I am taking a WikiBreak (Sep 22 2014). Most recent work, and todos:

  • Implemented tr_latin_matching() in Module:ar-translit. This transliterates from Latin to Arabic, given the equivalent possibly-unvocalized Arabic. Essentially, it matches the Latin transliteration to the Arabic and uses it to vocalize the Arabic (fill in vowel diacritics), to the extent it's not already vocalized. When vocalization fails, the page gets put into Category:Arabic terms where vowel insertion failed. There are currently 76 entries on this page, which should be fixed one by one. Note that implementing automatic vocalization of headwords will add many more to this category. If you edit Module:ar-translit, you can turn on errors, so that failed vocalization causes a module error. This can be temporarily useful to see exactly where in what word the failure is happening, since it will show both the word and the character and index in the word that can't be matched.
  • The failures are caused by various things and I try to fix them in Module:ar-translit as I encounter them. A failure that still exists is that sometimes the Arabic includes an 'i`rāb vowel but the transliteration doesn't. I handle -un by allowing "" as a match, but this seems less palatable for -a (in -ūna), -i (in -āti), -u (in diptotes, in place of -un). We need to special-case the end of the word and have a table just for it, with fallback to the regular table.
  • Currently automatic vocalization is implemented in {{ar-linkify-bold}} and places that call it, which means it handles plurals, feminines, etc. but not the main headword and not certain other places. We should create our own version of {{head}}, maybe {{ar-head}}, which uses {{ar-linkify-bold}}. It does not need to do the full features of {{head}}, just what is needed by {{ar-noun}}, {{ar-adj}}, {{ar-noun-head}}, {{ar-pos}}, etc. Probably there should also be an equivalent {{ar-linkify}} that doesn't boldface the Arabic but otherwise does the same thing as {{ar-linkify-bold}}; to implement this, use one underlying function (currently implemented in Lua in Module:ar-utilities) that implements both templates and takes a param boldlink=1 to specify bolding of the link (the Arabic) but not the transliteration, as {{ar-linkify-bold}} currently does.

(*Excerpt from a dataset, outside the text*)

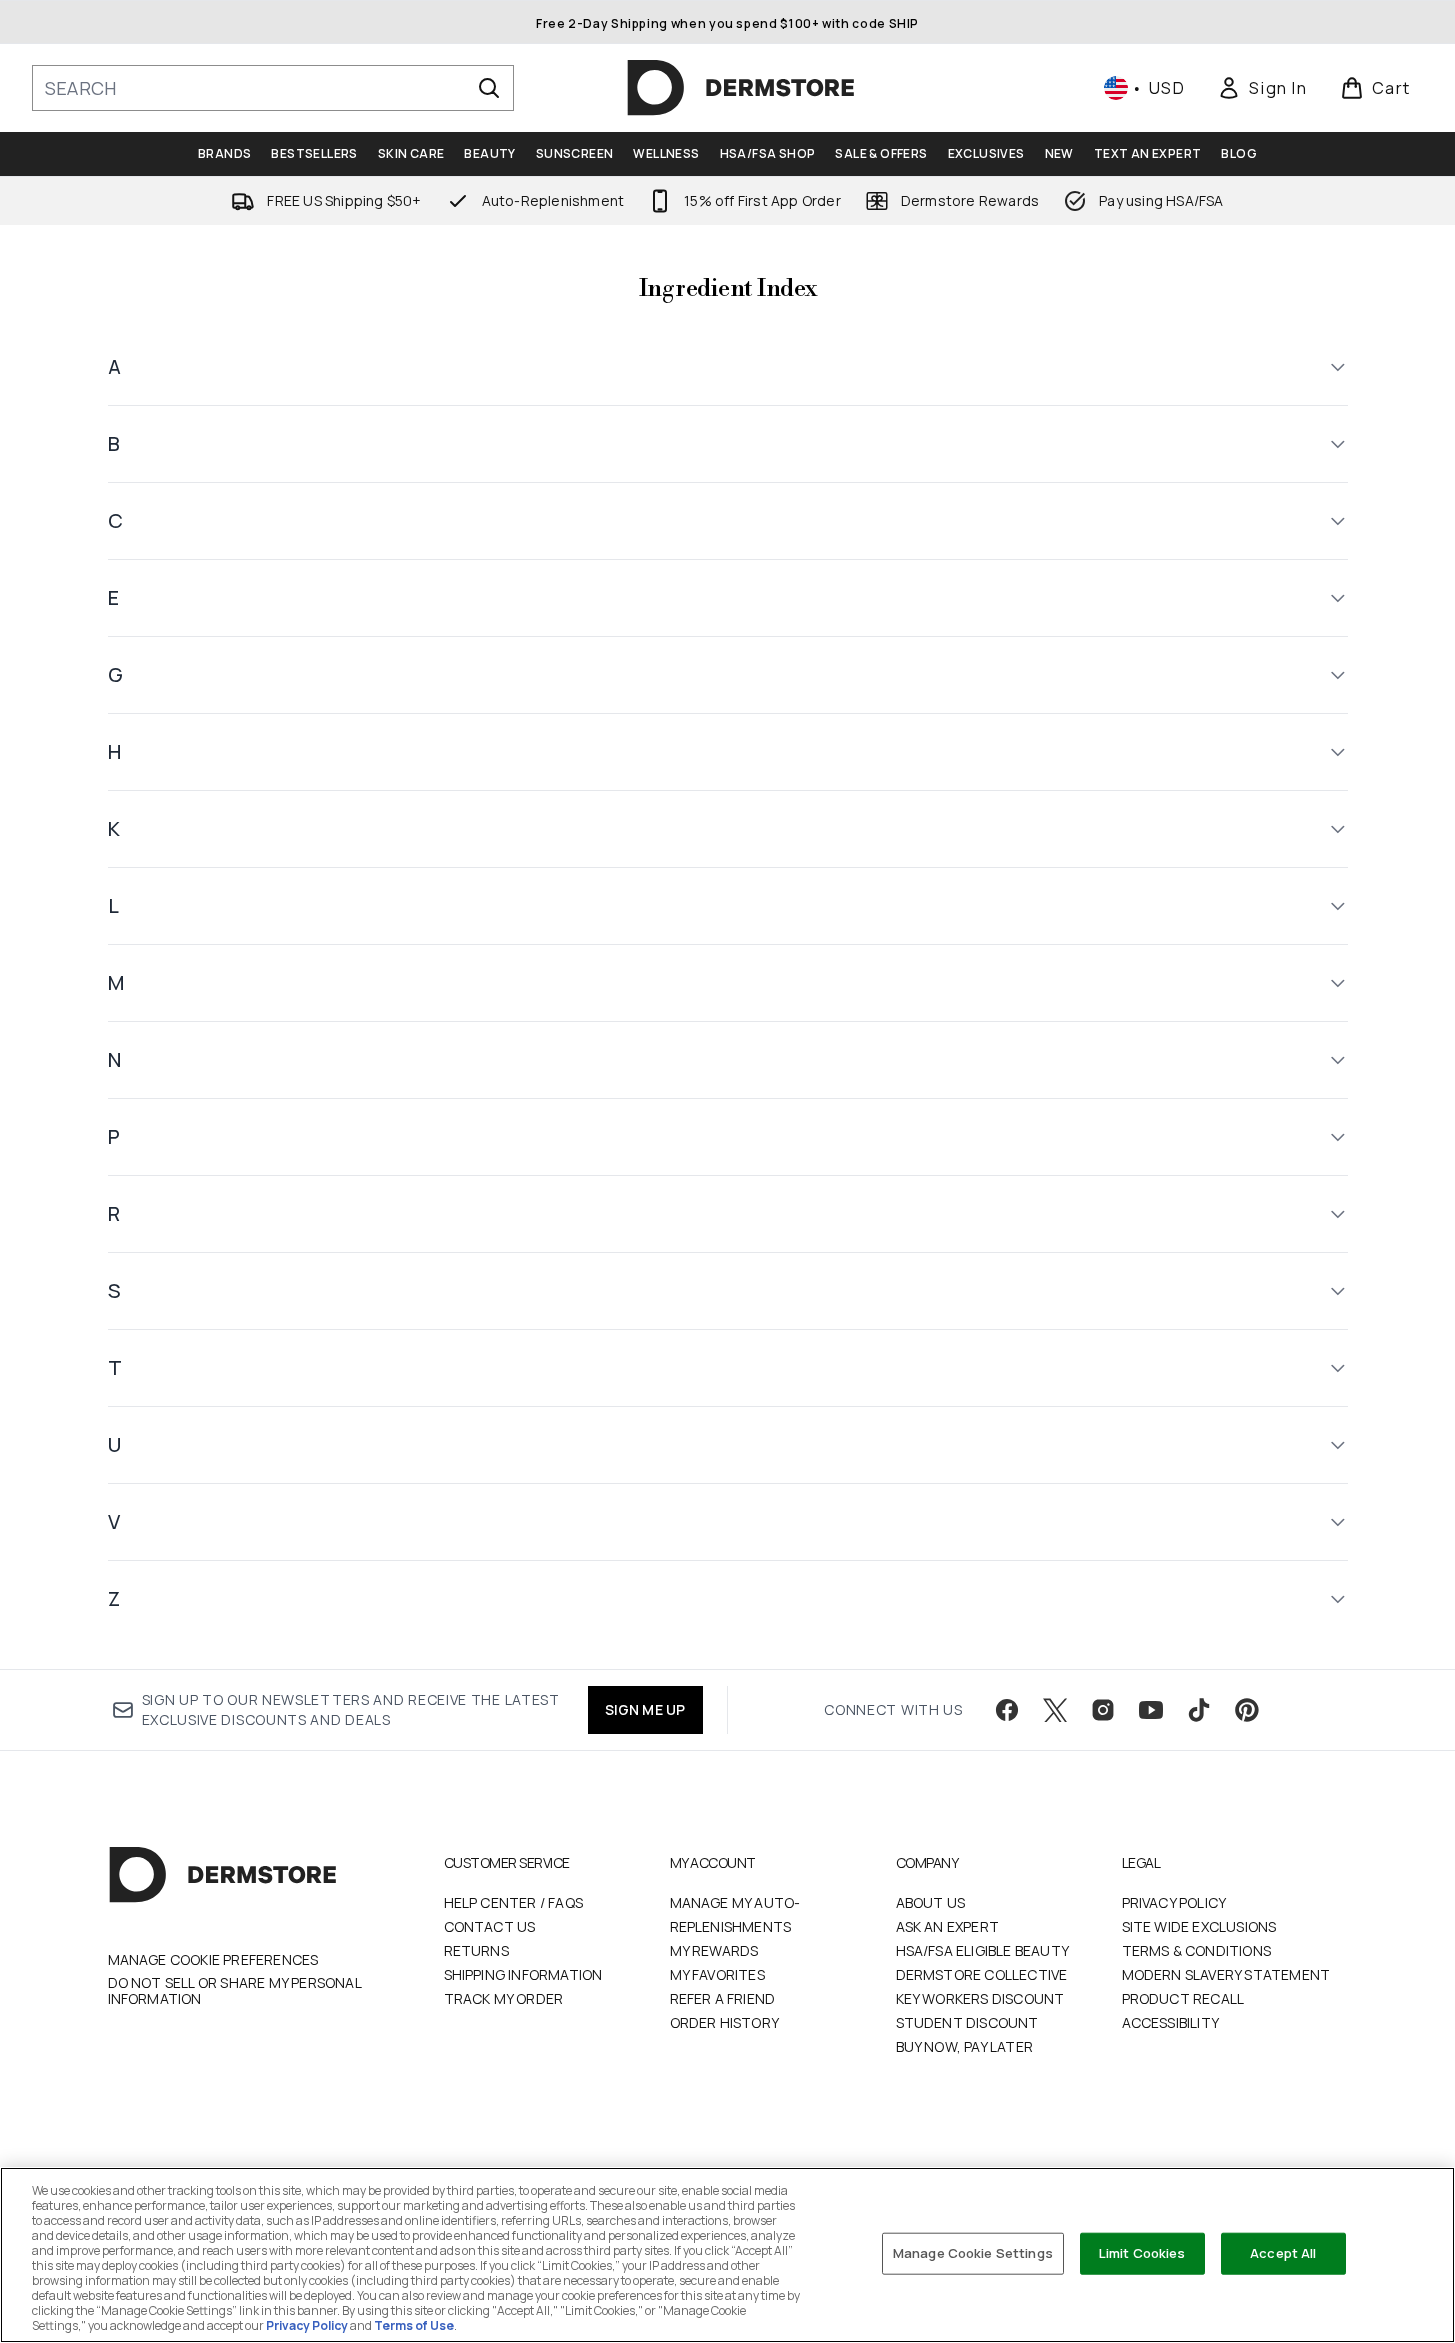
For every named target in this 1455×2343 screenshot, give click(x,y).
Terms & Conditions (1197, 1950)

  • Note there is also tr_latin_direct() in Module:ar-translit, which transliterates Latin to Arabic without the equivalent unvocalized text. At one point I considered allowing verbal nouns to be specified in Latin text and automatically transliterate them; this module could be helpful. Note that it needs some work (see comments in module).
  • It was mentioned above that sometimes the Arabic includes an 'i`rāb vowel but the transliteration doesn't. This applies in particular for nouns and adjectives. It could be implemented so that templates for nouns and adjectives leave off the 'i`rāb vowels.